The opinion of the court was delivered by: A. Richard Caputo United States District Judge
Presently before the Court are the Motion For Leave to Proceed In Forma Pauperis ("IFP motion"), Motion for Summary Judgment, and Motion to Appoint Counsel filed by Plaintiff Ezeadigo C. Oduche-Nwakaihe ("Oduche").
Pursuant to 28 U.S.C. § 1915(g), "[i]n no event shall a prisoner bring a civil action or appeal a judgment in a civil action or proceeding under this section [regarding IFP status] if the prisoner has, on 3 or more prior occasions, while incarcerated or detained in any facility, brought an action or appeal in a court of the United States that was dismissed on the grounds that it is frivolous, malicious, or fails to state a claim upon which relief may be granted, unless the prisoner is under imminent danger of serious physical injury." A district court need not "accept any and all allegations of injury as sufficient to forestall the application of 28 U.S.C. § 1915(g)." Gibbs v. Roman, 160 F.3d 962, 967 (3d Cir. 1998). District courts need not credit "irrational or wholly incredible" or "clearly baseless" factual allegations. Id.

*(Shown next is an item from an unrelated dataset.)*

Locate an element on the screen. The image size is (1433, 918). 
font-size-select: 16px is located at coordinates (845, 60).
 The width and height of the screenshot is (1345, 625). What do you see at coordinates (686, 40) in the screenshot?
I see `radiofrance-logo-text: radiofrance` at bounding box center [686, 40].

In his IFP Motion, Oduche admits that he has previously had three (3) or more actions dismissed as frivolous, malicious, or for failure to state a claim upon which relief can be granted. (Doc. 8.) However, he alleges that he is in imminent danger of serious physical injury "[b]ased on the fact that I'm sueing (sic) the facility they retaliate by doing things like putting me in the hole and writing me up for unjustified reason's (sic)." Nothing in Oduche's Complaint alleges that he has been abused physically or was under imminent danger of physical injury at the time he filed his Complaint.
In the instant case, the allegation that unjustified write-ups cause imminent danger of serious physical injury is precisely the type of "clearly baseless" claim that was envisioned by the Third Circuit Court of Appeals in Gibbs. Furthermore, an allegation that being put in "the hole" (ostensibly some sort of solitary confinement or restricted housing), without more, does not rise to the level of causing imminent and serious danger to Oduche's physical well-being. See, e.g., Abdul-Akbar v. McKelvie, 239 F.3d 307, 315 n.1 (3d Cir. 2001) (holding that spraying inmate with pepper spray on one occasion without further incidents does not create imminent danger of serious physical injury). Therefore, Oduche's IFP motion will be denied because he has already had three (3) or more actions dismissed as frivolous, malicious, or for failure to state a claim upon which relief can be granted and is not in imminent danger of serious physical injury. Because Oduche's IFP motion will be denied, the Motion for Summary Judgment and Motion to Appoint Counsel will be denied as moot.
NOW, this 9th day of February, 2010, IT IS HEREBY ORDERED that:
1) Plaintiff's motion to proceed in forma pauperis (Doc. 8) is DENIED.
2) Plaintiff's Motion for Summary Judgment (Doc. 2) is DENIED as moot.
3) Plaintiff's Motion to Appoint Counsel (Doc. 5) is DENIED as moot.
4) The Clerk of Court shall mark this case as CLOSED.